The Prognostic Impact of Canonical and Non-Canonical Wnt Signaling in Solid Tumours: A Systematic Review and Meta-Analysis

Background: The canonical Wnt signaling pathway regulates cell proliferation, differentiation and immune modulation in cancer. While β-catenin is well studied, the prognostic impact of broader Wnt-related markers remains unclear across tumour types. Methods: We conducted a systematic review and meta-analysis of studies evaluating the association between Wnt signaling components and survival outcomes in solid tumours. Databases searched included PubMed, Embase and the Cochrane Library. Primary outcomes were overall survival (OS) and progression-free survival (PFS). Hazard ratios (HRs) and 95% confidence intervals (CIs) were pooled using random-effects models. Subgroup analyses were performed by cancer type, disease stage and biomarker. Results: Twenty-two studies met inclusion criteria. Among Wnt-related biomarkers, elevated β-catenin expression showed the strongest association with reduced OS in colorectal, gastric and hepatocellular cancers (pooled HR: 2.37; 95% CI: 1.89–3.45).
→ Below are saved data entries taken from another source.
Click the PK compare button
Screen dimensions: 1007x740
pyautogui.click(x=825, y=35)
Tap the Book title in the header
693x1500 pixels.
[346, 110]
Overexpression of other Wnt modulators including DKK1, EpCAM and SFRP4 was also consistently linked to poor prognosis, immune evasion and tumour progression. DKK1 in biliary tract cancers and EpCAM in colorectal cancers were significantly associated with worse PFS. Subgroup analyses revealed higher HRs in advanced-stage disease (HR: 3.12; 95% CI: 2.14–4.01) compared to early-stage cancers (HR: 1.85; 95% CI: 1.33–2.52). Conclusion: This pan-cancer meta-analysis highlights the adverse prognostic role of canonical and non-canonical Wnt pathway components. Our findings support the clinical utility of β-catenin, DKK1, EpCAM and SFRP4 as candidate biomarkers for risk stratification and as potential therapeutic targets for Wnt-directed strategies.